From UPSC perspective, the following things are important:
Prelims level: Indelible and Invisible ink- Chemical composition
Mains level: Not Much
- The Delhi-based National Physical Laboratory (NPL), the creator of indelible ink, has a new concern that, when applied on the finger, it doesn’t leave a trace.
- It merely glows a bright orange when a low-intensity beam of ultraviolet light is shone on it.
Indelible Ink in India
- The ink was first used during India’s third General Elections in 1962. Indelible ink has been used in every General Election since
- At the time, the country’s election commission was having a tough time dealing with identity theft, as they soon discovered that there were duplicate or fake votes.
- Indelible ink is made of a chemical compound called silver nitrate.
- When applied to the skin and exposed to ultraviolet light, it leaves a mark that is almost impossible to wash off.
- The stain is so strong, in fact, it is only removed when the external skin cells are replaced
- When put on the skin, silver nitrate reacts with the salt present on it to form silver chloride.
- Silver chloride is not soluble in water, and clings to the skin. It cannot be washed off with soap and water.
Issues with it
- The indelible ink was formulated as a deterrent against voting twice.
- But strangely enough, voters in some countries found the stained finger rather unseemly.
- In India, we are proud to display our voter’s ink, but apparently in some countries people don’t want to display such a mark.

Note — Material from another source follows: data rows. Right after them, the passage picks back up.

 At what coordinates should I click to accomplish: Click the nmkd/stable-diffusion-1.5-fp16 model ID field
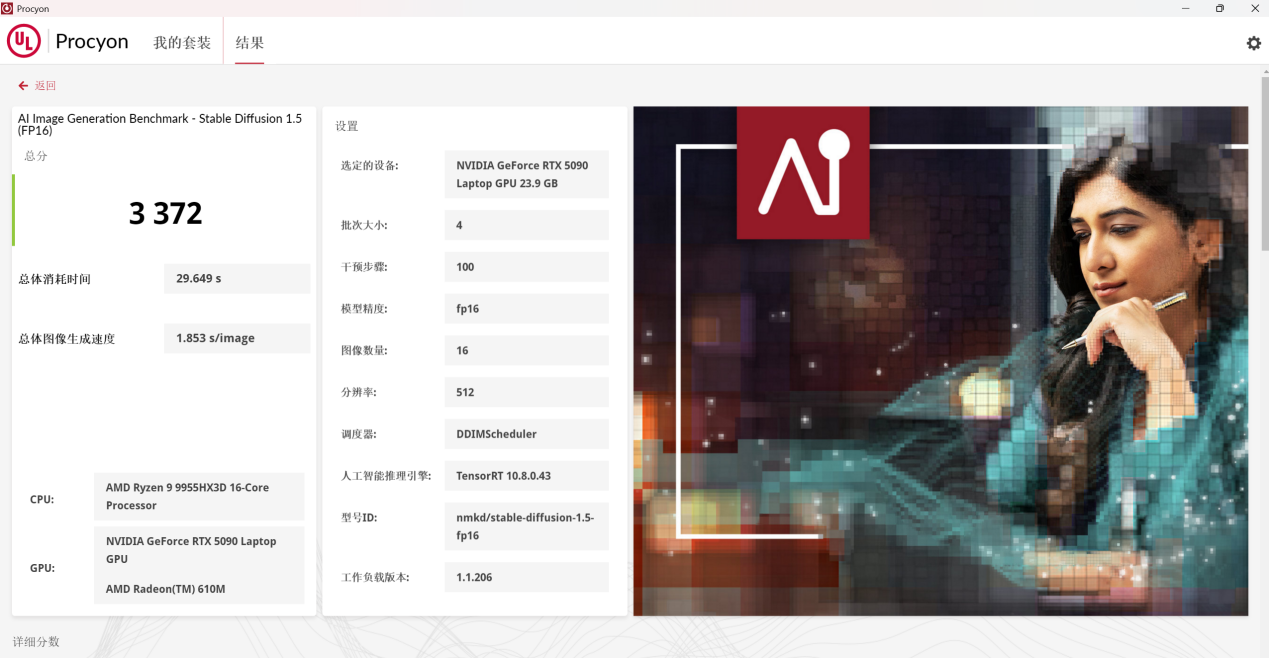(x=526, y=526)
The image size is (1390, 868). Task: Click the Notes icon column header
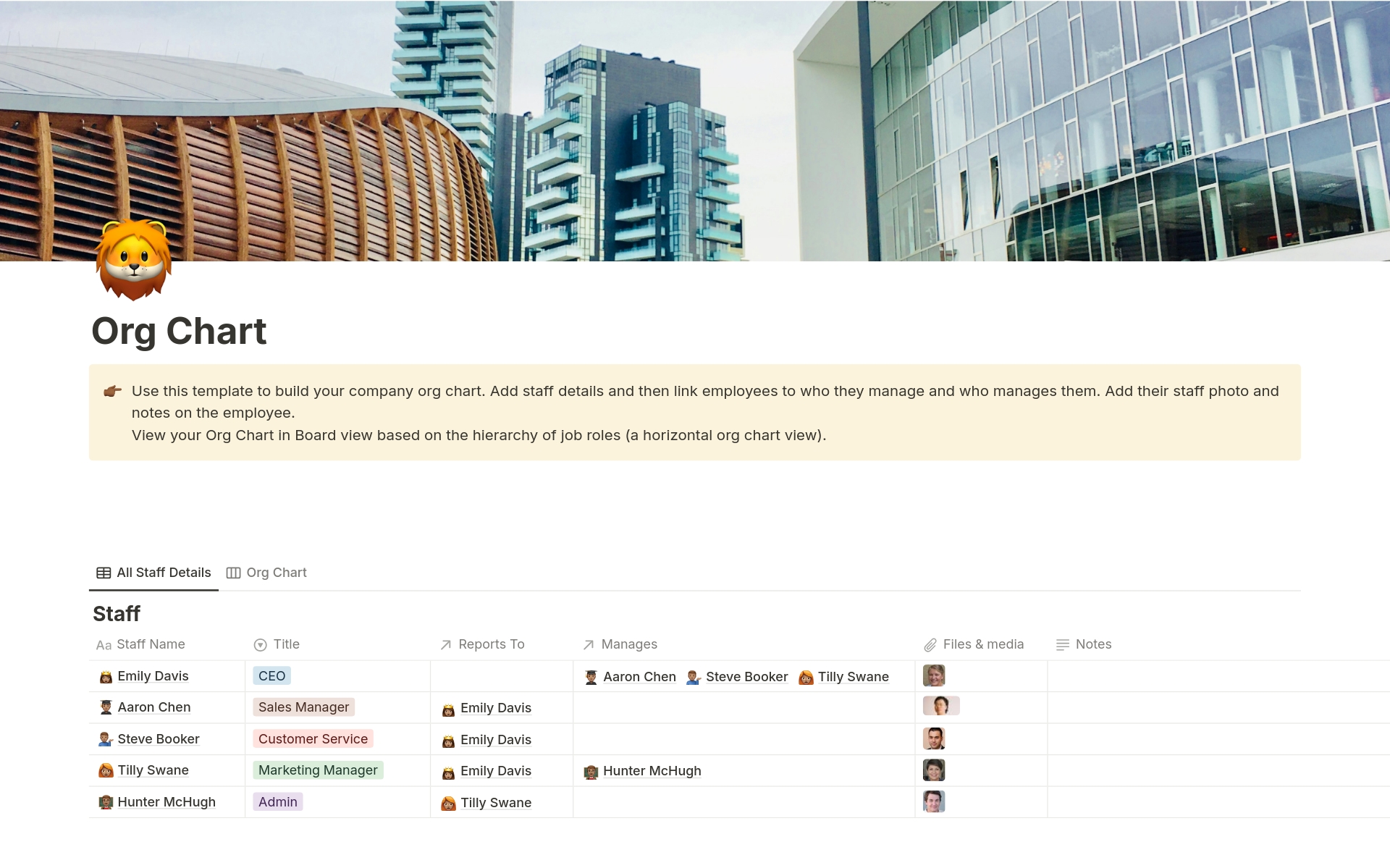click(x=1063, y=644)
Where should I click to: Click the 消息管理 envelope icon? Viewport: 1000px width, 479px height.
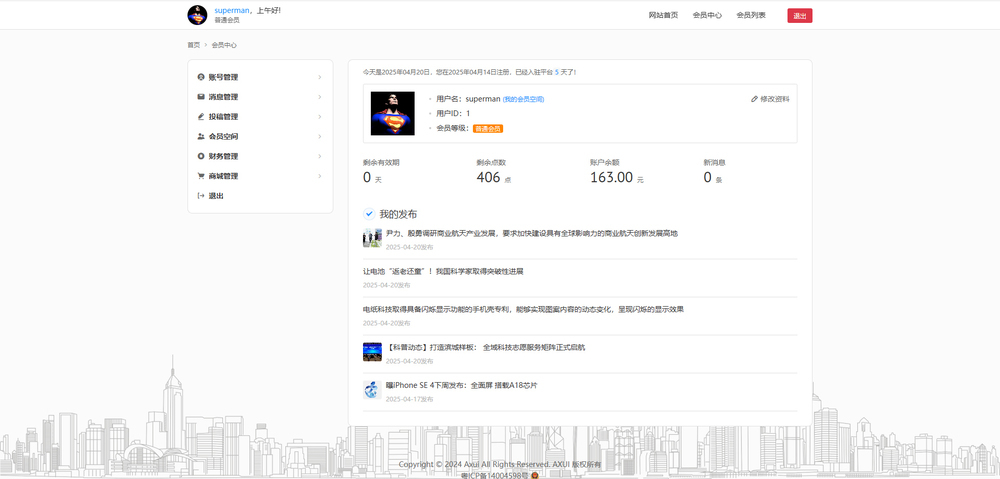point(201,97)
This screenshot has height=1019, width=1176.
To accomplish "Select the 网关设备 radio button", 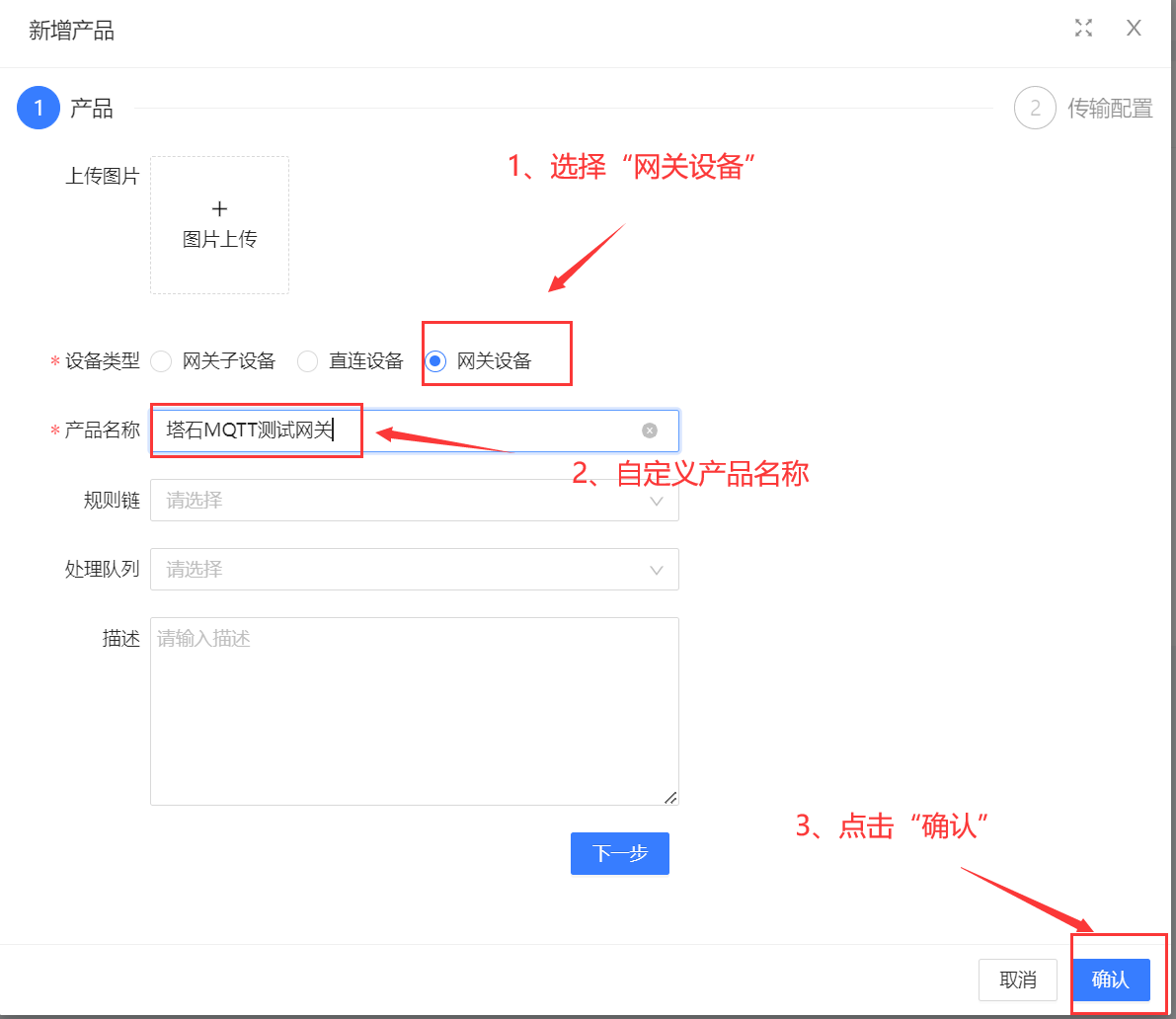I will 435,361.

- The NPL prepared the ‘invisible ink’ as part of a pilot project mooted by the Mysore Paints and Varnish Ltd. (MVPL)
- It is a transparent liquid as an organic-inorganic mixture that was biodegradable and could be washed off in 48 hours.
- It works on the well-known principle of fluorescence — certain materials emit a characteristic glow when exposed to ultraviolet light.
- The NPL ink, however, glows only when exposed to a narrow band of frequencies of ultraviolet (UV) light.
- The NPL’s invisible ink experiment is linked to a larger project of creating security inks that could be used to make bank notes and documents, such as passports, more secure.